**PROMPT:** An exact reproduction of all entries is expected.

Pixel coordinate grounding data:
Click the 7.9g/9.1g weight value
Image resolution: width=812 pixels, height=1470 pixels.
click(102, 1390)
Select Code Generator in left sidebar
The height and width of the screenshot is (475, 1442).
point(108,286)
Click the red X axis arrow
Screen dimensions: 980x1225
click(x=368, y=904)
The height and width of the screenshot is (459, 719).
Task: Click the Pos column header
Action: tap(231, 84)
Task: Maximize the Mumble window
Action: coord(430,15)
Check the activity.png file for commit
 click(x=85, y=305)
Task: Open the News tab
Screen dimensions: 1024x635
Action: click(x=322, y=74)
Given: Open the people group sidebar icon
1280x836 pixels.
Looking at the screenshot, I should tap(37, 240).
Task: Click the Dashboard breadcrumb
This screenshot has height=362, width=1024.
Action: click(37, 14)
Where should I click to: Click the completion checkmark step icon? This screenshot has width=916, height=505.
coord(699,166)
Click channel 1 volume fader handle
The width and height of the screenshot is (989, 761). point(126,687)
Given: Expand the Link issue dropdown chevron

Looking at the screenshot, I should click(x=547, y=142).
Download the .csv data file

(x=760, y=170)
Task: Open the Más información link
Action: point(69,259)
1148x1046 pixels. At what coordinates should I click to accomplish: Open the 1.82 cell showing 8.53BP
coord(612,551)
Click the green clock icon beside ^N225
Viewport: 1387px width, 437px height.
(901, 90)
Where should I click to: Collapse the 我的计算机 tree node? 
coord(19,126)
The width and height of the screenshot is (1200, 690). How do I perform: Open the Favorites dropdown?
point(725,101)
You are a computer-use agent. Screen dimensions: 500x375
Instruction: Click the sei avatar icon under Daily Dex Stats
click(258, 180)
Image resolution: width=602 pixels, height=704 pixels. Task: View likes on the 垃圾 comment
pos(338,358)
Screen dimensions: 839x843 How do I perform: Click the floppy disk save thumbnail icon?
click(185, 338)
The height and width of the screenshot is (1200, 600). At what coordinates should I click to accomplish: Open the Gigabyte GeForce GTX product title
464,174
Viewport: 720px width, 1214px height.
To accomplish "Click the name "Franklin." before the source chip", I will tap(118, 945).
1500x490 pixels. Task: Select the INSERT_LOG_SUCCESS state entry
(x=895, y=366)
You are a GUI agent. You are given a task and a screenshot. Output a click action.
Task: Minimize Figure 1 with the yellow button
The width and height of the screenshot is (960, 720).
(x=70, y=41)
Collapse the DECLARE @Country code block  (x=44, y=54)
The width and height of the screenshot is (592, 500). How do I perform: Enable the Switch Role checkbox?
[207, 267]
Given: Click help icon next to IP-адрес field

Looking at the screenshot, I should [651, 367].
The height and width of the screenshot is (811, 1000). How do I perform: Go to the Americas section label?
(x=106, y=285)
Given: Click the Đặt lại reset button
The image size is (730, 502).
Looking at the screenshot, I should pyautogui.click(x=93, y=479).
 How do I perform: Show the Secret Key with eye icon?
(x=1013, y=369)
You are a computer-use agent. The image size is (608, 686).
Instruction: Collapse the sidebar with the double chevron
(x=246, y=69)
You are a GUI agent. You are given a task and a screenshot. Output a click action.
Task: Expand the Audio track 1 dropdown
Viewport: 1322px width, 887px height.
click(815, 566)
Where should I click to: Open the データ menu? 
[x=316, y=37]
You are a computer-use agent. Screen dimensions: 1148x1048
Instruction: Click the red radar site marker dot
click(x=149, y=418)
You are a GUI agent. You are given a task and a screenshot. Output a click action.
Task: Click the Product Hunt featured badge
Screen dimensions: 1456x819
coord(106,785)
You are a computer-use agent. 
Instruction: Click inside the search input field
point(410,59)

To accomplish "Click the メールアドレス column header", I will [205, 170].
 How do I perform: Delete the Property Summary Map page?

**EXPECTED OUTPUT:**
Click the 7.9g/9.1g weight value
Image resolution: width=812 pixels, height=1470 pixels.
click(102, 1390)
Select Code Generator in left sidebar
The height and width of the screenshot is (475, 1442).
point(108,286)
Click the red X axis arrow
Screen dimensions: 980x1225
click(x=368, y=904)
The height and width of the screenshot is (459, 719).
Task: Click the Pos column header
Action: tap(231, 84)
Task: Maximize the Mumble window
Action: coord(430,15)
Check the activity.png file for commit
 click(x=85, y=305)
Task: Open the News tab
Screen dimensions: 1024x635
Action: click(x=322, y=74)
Given: Open the people group sidebar icon
1280x836 pixels.
Looking at the screenshot, I should tap(37, 240).
Task: Click the Dashboard breadcrumb
This screenshot has height=362, width=1024.
Action: click(37, 14)
Where should I click to: Click the completion checkmark step icon? This screenshot has width=916, height=505.
coord(699,166)
Click channel 1 volume fader handle
The width and height of the screenshot is (989, 761). point(126,687)
Given: Expand the Link issue dropdown chevron

Looking at the screenshot, I should click(x=547, y=142).
Download the .csv data file

(x=760, y=170)
Task: Open the Más información link
Action: point(69,259)
1148x1046 pixels. At what coordinates should I click to accomplish: Open the 1.82 cell showing 8.53BP
coord(612,551)
Click the green clock icon beside ^N225
Viewport: 1387px width, 437px height.
(901, 90)
Where should I click to: Collapse the 我的计算机 tree node? 
coord(19,126)
The width and height of the screenshot is (1200, 690). How do I perform: Open the Favorites dropdown?
point(725,101)
You are a computer-use agent. Screen dimensions: 500x375
Instruction: Click the sei avatar icon under Daily Dex Stats
click(258, 180)
Image resolution: width=602 pixels, height=704 pixels. Task: View likes on the 垃圾 comment
pos(338,358)
Screen dimensions: 839x843 How do I perform: Click the floppy disk save thumbnail icon?
click(185, 338)
The height and width of the screenshot is (1200, 600). At what coordinates should I click to accomplish: Open the Gigabyte GeForce GTX product title
464,174
Viewport: 720px width, 1214px height.
To accomplish "Click the name "Franklin." before the source chip", I will tap(118, 945).
1500x490 pixels. Task: Select the INSERT_LOG_SUCCESS state entry
(x=895, y=366)
You are a GUI agent. You are given a task and a screenshot. Output a click action.
Task: Minimize Figure 1 with the yellow button
The width and height of the screenshot is (960, 720).
(x=70, y=41)
Collapse the DECLARE @Country code block  (x=44, y=54)
The width and height of the screenshot is (592, 500). How do I perform: Enable the Switch Role checkbox?
[207, 267]
Given: Click help icon next to IP-адрес field

Looking at the screenshot, I should [651, 367].
The height and width of the screenshot is (811, 1000). How do I perform: Go to the Americas section label?
(x=106, y=285)
Given: Click the Đặt lại reset button
The image size is (730, 502).
Looking at the screenshot, I should pyautogui.click(x=93, y=479).
 How do I perform: Show the Secret Key with eye icon?
(x=1013, y=369)
You are a computer-use agent. The image size is (608, 686).
Instruction: Collapse the sidebar with the double chevron
(x=246, y=69)
You are a GUI agent. You are given a task and a screenshot. Output a click action.
Task: Expand the Audio track 1 dropdown
Viewport: 1322px width, 887px height.
click(815, 566)
Where should I click to: Open the データ menu? 
[x=316, y=37]
You are a computer-use agent. Screen dimensions: 1148x1048
Instruction: Click the red radar site marker dot
click(x=149, y=418)
You are a GUI agent. You are given a task and a screenshot. Output a click action.
Task: Click the Product Hunt featured badge
Screen dimensions: 1456x819
coord(106,785)
You are a computer-use agent. 
Instruction: Click inside the search input field
point(410,59)

To accomplish "Click the メールアドレス column header", I will [205, 170].
 How do I perform: Delete the Property Summary Map page?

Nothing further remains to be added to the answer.